TASK STATEMENT: In the copy, include exactly the lines from the one with "Where should I click to: Click" through the end of the data and no others, both ends kept, with every picture left out.

Pixel coordinate grounding data:
Content starts
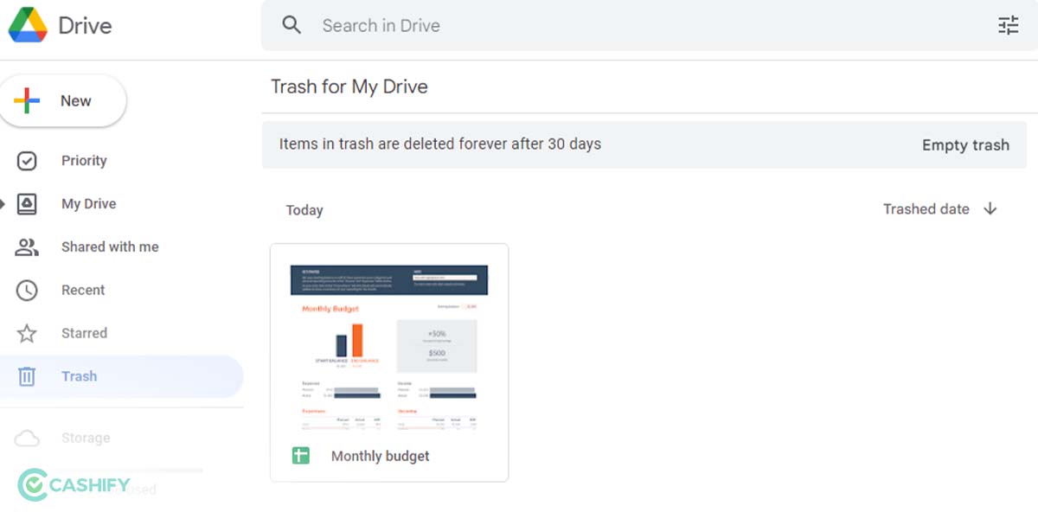The image size is (1038, 519).
Task: Toggle the Trashed date sort direction arrow
Action: point(990,208)
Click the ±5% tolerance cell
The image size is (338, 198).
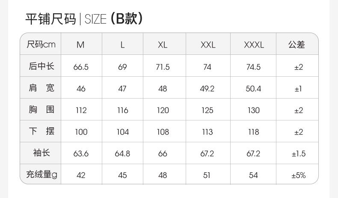coord(299,175)
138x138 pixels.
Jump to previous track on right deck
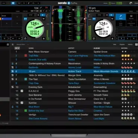pyautogui.click(x=107, y=15)
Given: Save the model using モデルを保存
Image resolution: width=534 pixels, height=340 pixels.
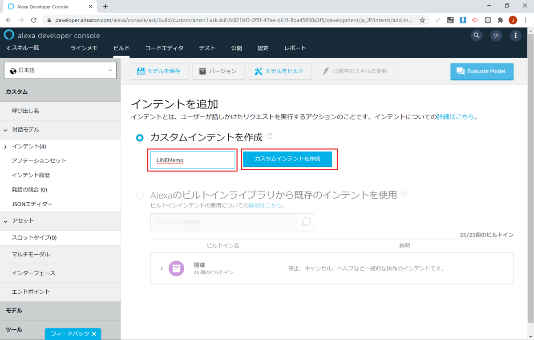Looking at the screenshot, I should point(159,71).
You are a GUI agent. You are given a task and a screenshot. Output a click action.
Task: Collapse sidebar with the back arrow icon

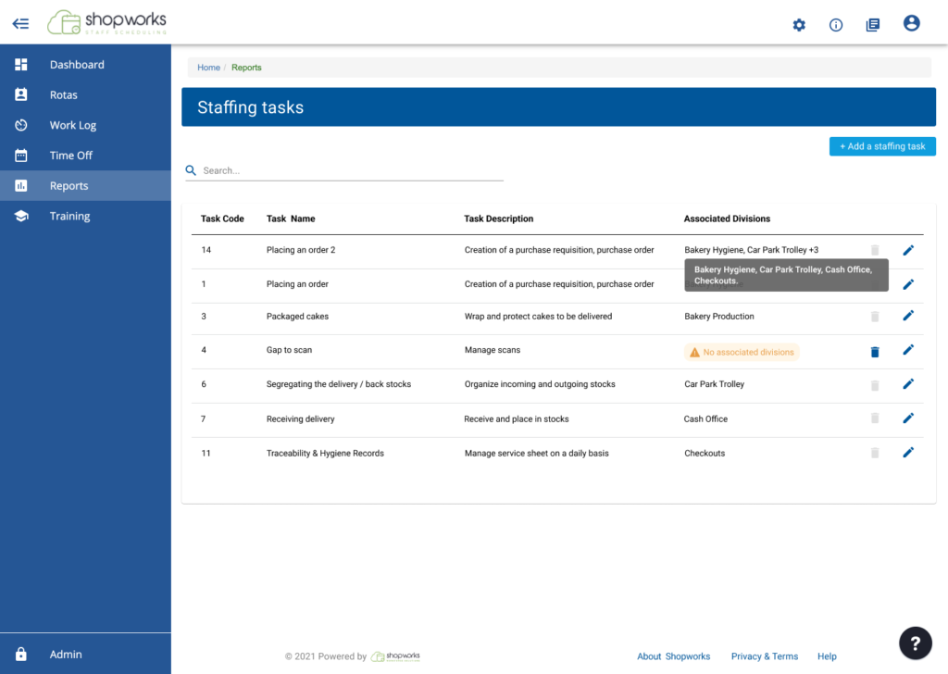20,24
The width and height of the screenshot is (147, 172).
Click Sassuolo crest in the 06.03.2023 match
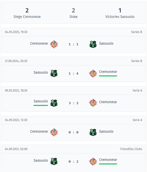coord(54,103)
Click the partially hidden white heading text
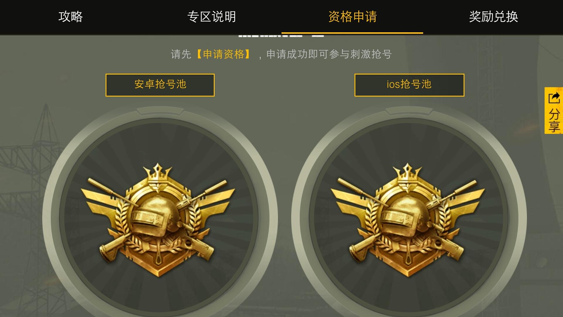 click(x=281, y=36)
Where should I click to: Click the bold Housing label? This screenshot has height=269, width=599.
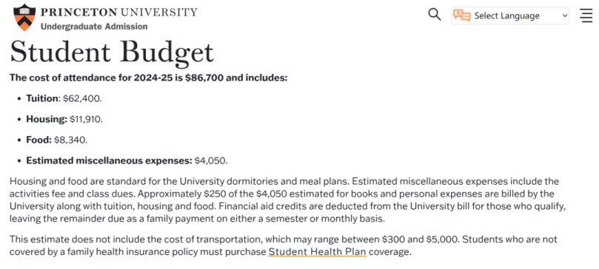[47, 119]
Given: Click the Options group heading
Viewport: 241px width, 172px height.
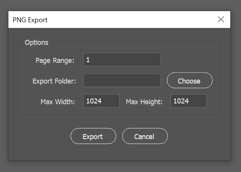Looking at the screenshot, I should 36,42.
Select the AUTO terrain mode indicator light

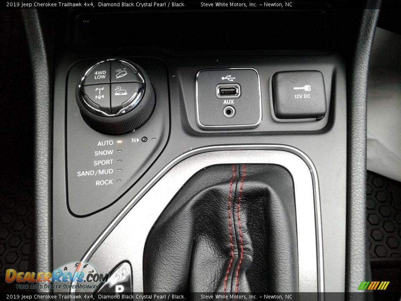click(119, 142)
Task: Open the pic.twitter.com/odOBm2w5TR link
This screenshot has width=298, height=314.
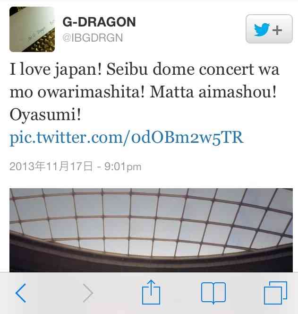Action: click(x=127, y=138)
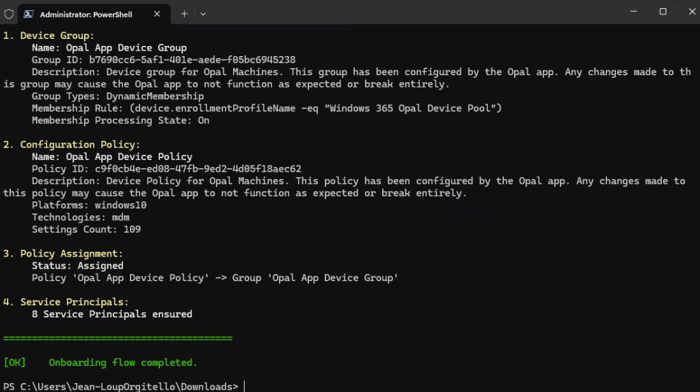Select the Administrator: PowerShell tab
Viewport: 700px width, 392px height.
coord(86,14)
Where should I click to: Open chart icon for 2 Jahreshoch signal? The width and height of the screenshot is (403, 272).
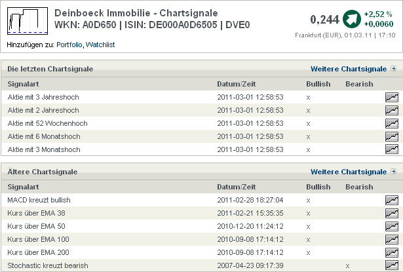pyautogui.click(x=392, y=110)
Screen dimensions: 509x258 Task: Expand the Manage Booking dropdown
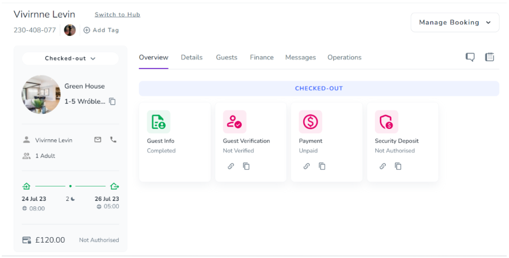pyautogui.click(x=454, y=22)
Content ends
EXERCISE SOLUTION:
Where should I click to: Click the bold Housing label? This screenshot has height=269, width=599.
[47, 119]
Given: Click the Options group heading
Viewport: 241px width, 172px height.
Looking at the screenshot, I should 36,42.
Select the AUTO terrain mode indicator light

click(119, 142)
Task: Open the pic.twitter.com/odOBm2w5TR link
This screenshot has width=298, height=314.
Action: click(x=127, y=138)
Select the Administrator: PowerShell tab
Viewport: 700px width, 392px height.
coord(86,14)
Where should I click to: Open chart icon for 2 Jahreshoch signal? The width and height of the screenshot is (403, 272).
pyautogui.click(x=392, y=110)
Screen dimensions: 509x258 Task: Expand the Manage Booking dropdown
pyautogui.click(x=454, y=22)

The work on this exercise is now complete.